Firmware is everywhere; in every system and nearly every technology device we use on a daily basis – clearest example would be computers/laptops. Firmware is also highly vulnerable to malware attacks, where hackers corrupt the firmware to create persistent problems for the firmware despite security managers “fixing” the initial issue. Firmware attacks are so common that people constantly research ways to prevent these kinds of attacks from happening, with Google search results for “firmware hack” and “firmware security” increasing year by year.
Why are firmware attacks so common? Modifying the architecture of the firmware itself is no easy feat; however, malware hackers usually corrupt the firmware by inserting malicious code during the pre-boot process, directly attacking the BIOS/UEFI firmware. Once the firmware is corrupted, despite fixing the problem, the firmware will never go back to an issue-free state again even though it has only been tainted once. The system will experience persistent problems, creating headaches for security mangers.

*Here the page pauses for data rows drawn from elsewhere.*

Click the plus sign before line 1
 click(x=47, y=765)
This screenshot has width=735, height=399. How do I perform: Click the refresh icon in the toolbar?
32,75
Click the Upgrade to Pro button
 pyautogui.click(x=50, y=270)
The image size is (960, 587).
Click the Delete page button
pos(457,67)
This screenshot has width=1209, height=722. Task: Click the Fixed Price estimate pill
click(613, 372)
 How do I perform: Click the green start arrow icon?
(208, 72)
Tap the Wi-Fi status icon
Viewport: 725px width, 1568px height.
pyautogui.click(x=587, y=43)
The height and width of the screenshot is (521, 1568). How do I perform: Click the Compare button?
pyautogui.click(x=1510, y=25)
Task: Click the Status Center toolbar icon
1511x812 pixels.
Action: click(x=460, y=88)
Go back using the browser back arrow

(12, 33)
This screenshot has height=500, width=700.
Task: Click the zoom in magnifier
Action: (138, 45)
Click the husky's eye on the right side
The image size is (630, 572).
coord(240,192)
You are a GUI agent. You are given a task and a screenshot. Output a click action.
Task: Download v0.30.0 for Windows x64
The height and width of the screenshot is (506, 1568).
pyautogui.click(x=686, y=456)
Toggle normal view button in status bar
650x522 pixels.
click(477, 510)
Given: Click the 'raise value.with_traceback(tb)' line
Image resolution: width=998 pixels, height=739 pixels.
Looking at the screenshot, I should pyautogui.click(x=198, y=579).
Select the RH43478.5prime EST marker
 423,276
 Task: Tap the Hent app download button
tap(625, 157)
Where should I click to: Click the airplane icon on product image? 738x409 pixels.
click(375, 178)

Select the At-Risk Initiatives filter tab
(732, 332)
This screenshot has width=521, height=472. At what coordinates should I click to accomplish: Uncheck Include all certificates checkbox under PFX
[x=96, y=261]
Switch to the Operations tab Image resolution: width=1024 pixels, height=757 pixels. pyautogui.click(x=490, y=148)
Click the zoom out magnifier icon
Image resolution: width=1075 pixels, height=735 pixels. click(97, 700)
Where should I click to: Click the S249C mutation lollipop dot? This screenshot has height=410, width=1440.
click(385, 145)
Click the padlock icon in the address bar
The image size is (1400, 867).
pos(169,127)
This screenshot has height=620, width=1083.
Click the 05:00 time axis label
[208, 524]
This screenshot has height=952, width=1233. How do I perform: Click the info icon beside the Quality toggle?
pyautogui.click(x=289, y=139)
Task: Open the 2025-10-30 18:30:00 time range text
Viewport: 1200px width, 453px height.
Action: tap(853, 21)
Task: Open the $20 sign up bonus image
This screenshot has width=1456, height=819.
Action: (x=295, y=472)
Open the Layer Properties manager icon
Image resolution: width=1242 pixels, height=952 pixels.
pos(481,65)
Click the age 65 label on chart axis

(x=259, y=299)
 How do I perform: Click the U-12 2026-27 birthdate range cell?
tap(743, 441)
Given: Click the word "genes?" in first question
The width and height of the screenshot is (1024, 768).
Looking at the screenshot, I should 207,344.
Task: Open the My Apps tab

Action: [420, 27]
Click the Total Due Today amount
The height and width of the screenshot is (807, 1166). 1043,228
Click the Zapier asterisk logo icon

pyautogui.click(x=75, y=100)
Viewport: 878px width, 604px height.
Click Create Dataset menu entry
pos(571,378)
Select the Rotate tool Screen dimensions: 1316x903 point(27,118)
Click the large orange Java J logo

Firmware attacks have become so common that the National Institute of Standards and Technology (NIST) developed a set of guidelines, NIST Special Publication 800-147, detailing ways to protect BIOS/UEFI firmware from malware threats. The BIOS/UEFI is a central part in a PC’s architecture and with the looming threats of firmware attacks, security managers need to be proactive about creating a secure BIOS firmware security process to shield their systems from malicious modifications.
The key to preventing firmware attacks is to have an established line of defense. So how can security managers prevent malware attacks from happening?
Security managers should always be on the defensive and prioritize active security processes and updates.
Regularly check up on the firmware and make sure nothing is out-of-place.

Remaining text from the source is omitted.